Regardless, I don't think that giving older people blood from younger people would be helpful. Perhaps if we can get the blood of people who have been infected and have subsequently recovered, then we could spin it down to isolate their antibodies and infuse it as IgG?

Specializes in NICU, PICU, Transport, L&D, Hospice.
1 hour ago, adventure_rn said:

My understanding is that it has to do with kids' more immature, naive immune systems.

In adults with COVID-19, there's the initial respiratory assault, followed by a systemic immune response which harms the rest of your organ systems (heart, kidneys, etc.) and causes multi-system organ dysfunction. The sequelae remind me of a cytokine storm.

https://www.nature.com/articles/d41586-020-01056-7

https://www.newscientist.com/term/cytokine-storm/

Very young kids have relatively immature immune systems (given their limited exposures), and so they may not mount such a severe immune response to the virus.

It reminds me a bit of food allergies--the initial cause (I.e. peanuts) isn't necessarily dangerous, but the immune response itself can be fatal. In the same way, the respiratory effects of COVID might not be as dangerous as the immune response that it initiates. Little babies don't have food allergies because their immune systems are very immature; similarly, even if they catch COVID, they don't appear to mount the same catastrophic, harmful immune response. That's part of the reason why scientists are studying immunosuppresent drugs (steroids, chloroquine, and hydroxychloroquine) as treatments for COVID.

Severe COVID cases also seem to result in coagulopathy and uncontrolled clotting. This is just conjecture (I don't have any evidence to support it), but it would make sense to me that kids are a lower risk for clotting and coagulopathy simply because their CV systems are younger and healthier, with less plaque in their blood vessels overall.

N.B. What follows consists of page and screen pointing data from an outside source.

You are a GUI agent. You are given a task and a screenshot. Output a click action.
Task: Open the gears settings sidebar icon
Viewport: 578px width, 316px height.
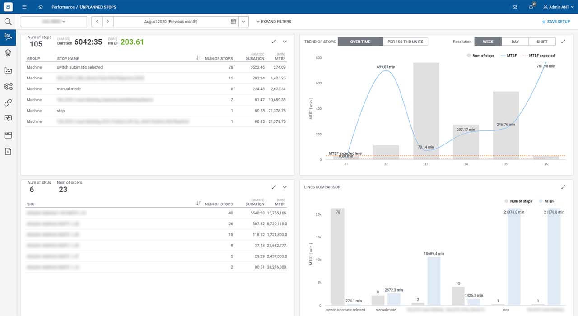(x=8, y=86)
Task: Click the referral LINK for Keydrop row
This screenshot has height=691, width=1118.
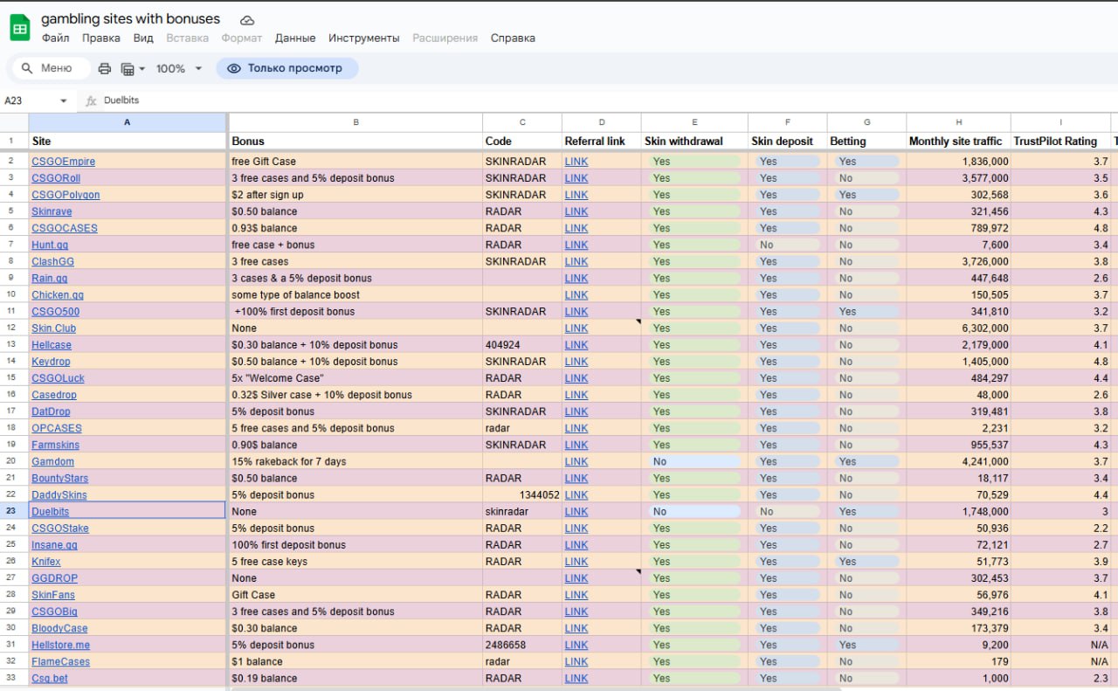Action: (x=576, y=362)
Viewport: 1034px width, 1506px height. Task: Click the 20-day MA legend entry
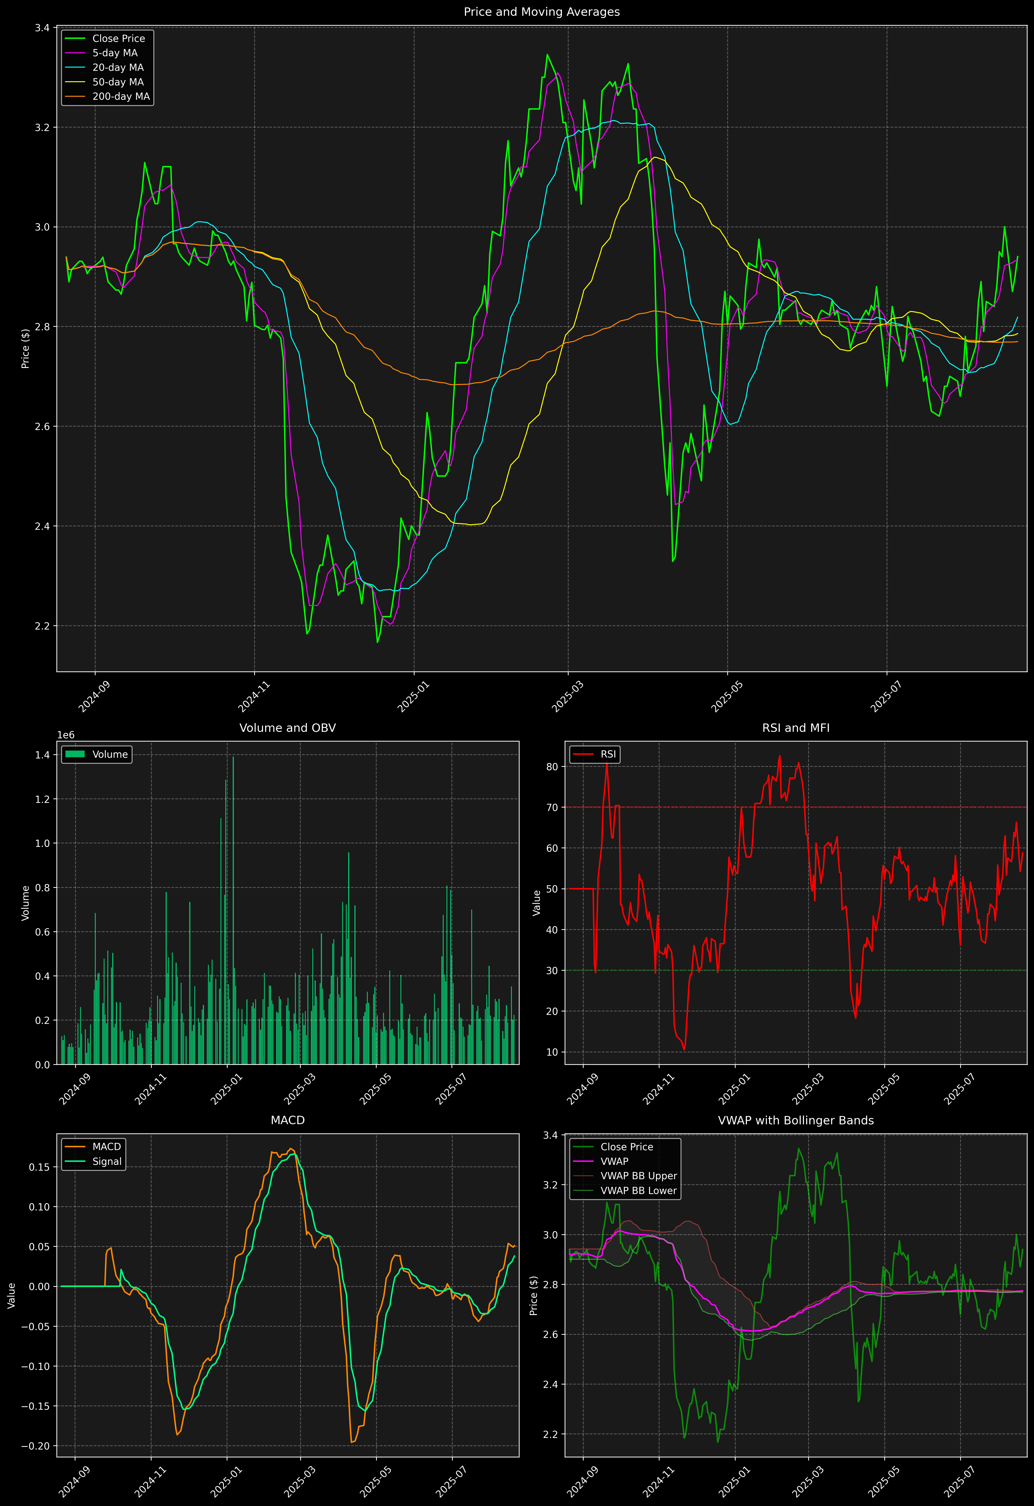(118, 67)
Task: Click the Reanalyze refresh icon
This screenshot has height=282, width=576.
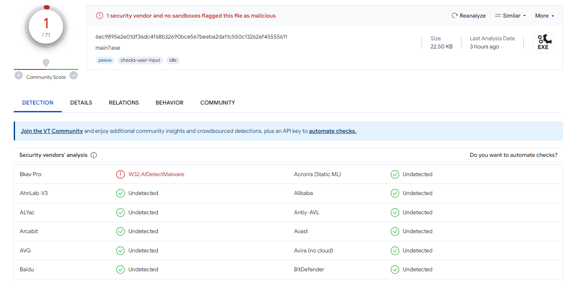Action: click(455, 16)
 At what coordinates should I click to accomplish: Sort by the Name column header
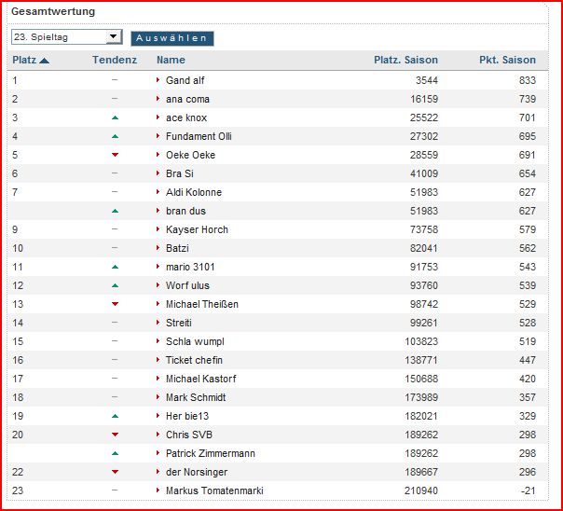(x=171, y=60)
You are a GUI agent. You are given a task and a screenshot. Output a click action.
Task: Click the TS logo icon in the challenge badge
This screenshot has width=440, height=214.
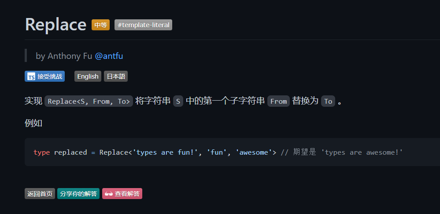[x=31, y=76]
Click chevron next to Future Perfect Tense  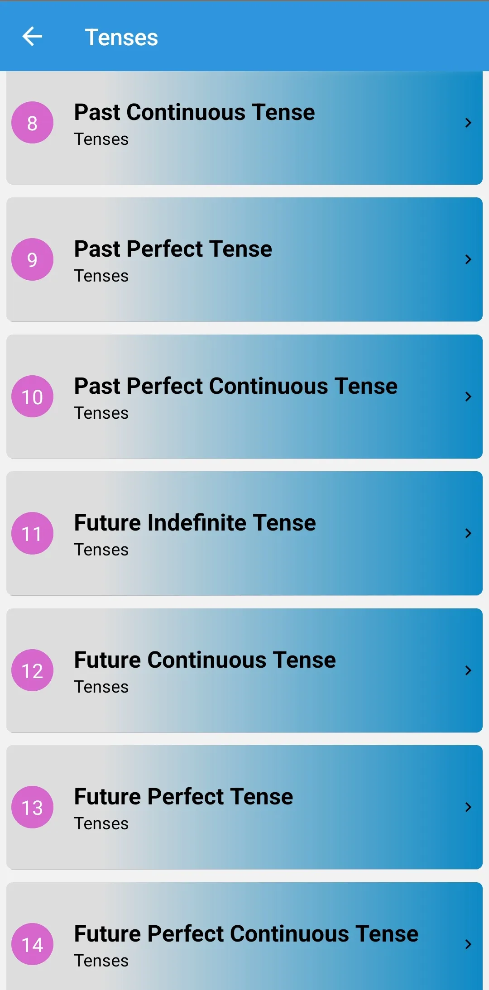tap(468, 807)
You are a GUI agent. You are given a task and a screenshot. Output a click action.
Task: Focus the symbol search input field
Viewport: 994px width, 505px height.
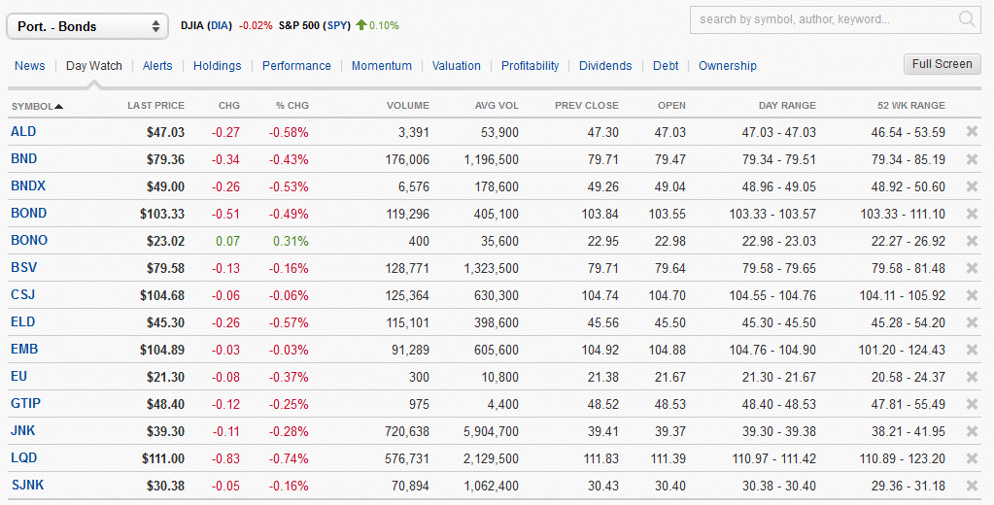coord(821,19)
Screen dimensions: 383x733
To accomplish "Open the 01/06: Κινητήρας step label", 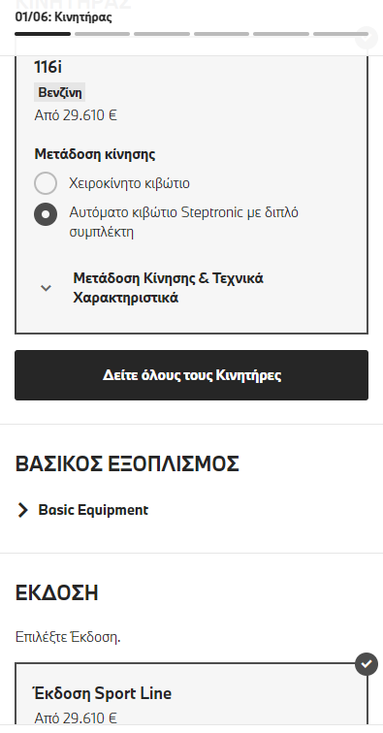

Regardless, I don't think that giving older people blood from younger people would be helpful. Perhaps if we can get the blood of people who have been infected and have subsequently recovered, then we could spin it down to isolate their antibodies and infuse it as IgG?

This is what I understood too about heightened immune response. It will be interesting to watch treatment protocols evolve. We're starting to get a clearer picture of how we die from this...it's not pretty.

I sure hope some immunoglobulin therapy is useful.